In the pytorch repo, I can get an output image with the folowwing command:
python detect.py --weights yolov5s.pt --source bus2.jpg --img 448
Which gives me the result below. I've removed the label name so I can get those confidence values printed out.
Then, I use the code below to run the same image through the oak-d, with the .blob generated by the luxonis tool. (specify location of yolov5s .blob, .json and image yourself)
from pathlib import Path
import depthai as dai
import matplotlib.pyplot as plt
import numpy as np
import cv2
import os
# load model json and blob
model_name = "yolov5s"
model_dir = Path("yolov5s")
model_config_path = model_dir / (model_name + '.json')
with open(model_config_path) as fp:
config = json.load(fp)
model_blob_path = model_dir / (model_name + '.blob')
model_config = config['nn_config']
labels = config['mappings']['labels']
metadata = model_config['NN_specific_metadata']
coordinate_size = metadata['coordinates']
anchors = metadata['anchors']
anchor_masks = metadata['anchor_masks']
iou_threshold = metadata['iou_threshold']
confidence_threshold = metadata['confidence_threshold']
# build pipeline
pipeline = dai.Pipeline()
detection = pipeline.create(dai.node.YoloDetectionNetwork)
detection.setBlobPath(model_blob_path)
detection.setAnchors(anchors)
detection.setAnchorMasks(anchor_masks)
detection.setConfidenceThreshold(confidence_threshold)
detection.setNumClasses(len(labels))
detection.setCoordinateSize(coordinate_size)
detection.setIouThreshold(iou_threshold)
detection.setNumInferenceThreads(2)
detection.input.setBlocking(False)
detection.input.setQueueSize(1)
xin = pipeline.create(dai.node.XLinkIn)
xin.setStreamName("frameIn")
xin.out.link(detection.input)
detection_out = pipeline.create(dai.node.XLinkOut)
detection_out.setStreamName("detectionOut")
detection.out.link(detection_out.input)
device = dai.Device(pipeline)
qIn = device.getInputQueue("frameIn")
qOut = device.getOutputQueue("detectionOut", maxSize=10, blocking=False)
# Create ImgFrame message
image = cv2.imread("bus2.jpg")
imsize = 448
img = dai.ImgFrame()
img.setData(image.transpose(2, 0, 1))
img.setWidth(imsize)
img.setHeight(imsize)
qIn.send(img)
frame_out = qOut.get()
fix, ax = plt.subplots()
ax.imshow(image[:, :, [2, 1, 0]])
for detection in frame_out.detections:
xmin = detection.xmin
xmax = detection.xmax
ymin = detection.ymin
ymax = detection.ymax
xpos = np.array([xmin, xmax, xmax, xmin, xmin]) * imsize
ypos = np.array([ymax, ymax, ymin, ymin, ymax]) * imsize
print(detection.confidence)
ax.plot(xpos, ypos)
plt.show()
Which gives me roughly the same bounding boxes, but not exactly the same as the pytorch implementation.
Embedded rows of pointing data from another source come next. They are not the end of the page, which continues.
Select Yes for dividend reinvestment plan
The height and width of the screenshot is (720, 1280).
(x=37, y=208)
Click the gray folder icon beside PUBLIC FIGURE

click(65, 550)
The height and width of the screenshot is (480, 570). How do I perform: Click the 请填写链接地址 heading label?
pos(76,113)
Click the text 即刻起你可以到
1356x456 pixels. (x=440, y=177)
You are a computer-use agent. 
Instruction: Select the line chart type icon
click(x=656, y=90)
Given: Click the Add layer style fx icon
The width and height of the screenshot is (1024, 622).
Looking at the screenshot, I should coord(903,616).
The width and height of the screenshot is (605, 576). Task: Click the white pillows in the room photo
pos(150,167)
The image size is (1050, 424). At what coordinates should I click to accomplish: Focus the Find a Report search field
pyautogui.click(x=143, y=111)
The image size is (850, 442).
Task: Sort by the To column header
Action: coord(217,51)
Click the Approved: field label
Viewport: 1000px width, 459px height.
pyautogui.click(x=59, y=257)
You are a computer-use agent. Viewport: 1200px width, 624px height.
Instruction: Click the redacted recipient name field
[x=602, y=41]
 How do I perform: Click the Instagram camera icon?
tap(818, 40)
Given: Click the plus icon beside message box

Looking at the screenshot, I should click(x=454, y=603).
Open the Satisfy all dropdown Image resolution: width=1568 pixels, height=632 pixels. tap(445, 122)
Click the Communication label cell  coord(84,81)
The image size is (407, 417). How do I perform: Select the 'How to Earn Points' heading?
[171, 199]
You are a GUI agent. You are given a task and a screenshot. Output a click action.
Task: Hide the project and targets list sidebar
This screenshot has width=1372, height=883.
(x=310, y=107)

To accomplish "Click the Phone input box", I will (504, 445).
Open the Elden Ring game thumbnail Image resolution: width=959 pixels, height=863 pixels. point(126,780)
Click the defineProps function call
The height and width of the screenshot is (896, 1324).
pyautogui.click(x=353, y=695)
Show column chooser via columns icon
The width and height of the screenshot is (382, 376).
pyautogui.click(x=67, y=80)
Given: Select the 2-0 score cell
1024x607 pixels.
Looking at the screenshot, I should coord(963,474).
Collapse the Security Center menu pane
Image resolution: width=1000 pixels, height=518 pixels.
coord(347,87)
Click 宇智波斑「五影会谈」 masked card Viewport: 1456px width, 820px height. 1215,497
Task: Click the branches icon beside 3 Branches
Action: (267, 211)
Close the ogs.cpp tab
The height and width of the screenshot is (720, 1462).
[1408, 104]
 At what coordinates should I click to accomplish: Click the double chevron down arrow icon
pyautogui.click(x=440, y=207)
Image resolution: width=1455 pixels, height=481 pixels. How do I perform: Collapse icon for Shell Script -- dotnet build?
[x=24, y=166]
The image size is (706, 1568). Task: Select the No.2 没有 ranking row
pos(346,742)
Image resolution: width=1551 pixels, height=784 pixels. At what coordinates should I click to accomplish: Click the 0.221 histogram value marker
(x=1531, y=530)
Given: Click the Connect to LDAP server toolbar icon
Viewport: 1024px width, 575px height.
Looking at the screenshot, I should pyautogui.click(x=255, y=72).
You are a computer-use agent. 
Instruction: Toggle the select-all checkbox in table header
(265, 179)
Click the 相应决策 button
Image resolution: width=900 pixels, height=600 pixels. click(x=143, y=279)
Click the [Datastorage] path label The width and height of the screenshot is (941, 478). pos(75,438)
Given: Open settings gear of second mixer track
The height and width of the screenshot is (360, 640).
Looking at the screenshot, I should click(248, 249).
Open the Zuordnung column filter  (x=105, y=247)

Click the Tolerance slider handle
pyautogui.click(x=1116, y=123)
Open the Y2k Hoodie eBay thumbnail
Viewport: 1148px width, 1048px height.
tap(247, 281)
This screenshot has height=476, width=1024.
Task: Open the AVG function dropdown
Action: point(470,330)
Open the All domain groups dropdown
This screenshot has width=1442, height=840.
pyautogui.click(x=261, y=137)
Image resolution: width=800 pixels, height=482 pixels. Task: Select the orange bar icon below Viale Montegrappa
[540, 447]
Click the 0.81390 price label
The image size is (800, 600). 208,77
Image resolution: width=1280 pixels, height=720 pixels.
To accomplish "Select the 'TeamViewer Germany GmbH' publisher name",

The detection confidences are also a bit off (compare below with those in the image):
0.887598991394043
0.8628273010253906
0.8618507385253906
0.7907819747924805
0.4408433437347412
Unfortunately for me, the results are significantly off when I do the above steps with my own network, on an image of my own. And the fact that there is still a difference when I do it with the general yolov5 model makes me believe that something in the conversion from .pt to .blob is messing it up for me.
How would you suggest I further debug this? Is it reasonable to believe something is happening is the conversion from .pt to .blob, and could I counteract it? If you want I can also send you my own trained model and example image, but I'd rather not share that publicly.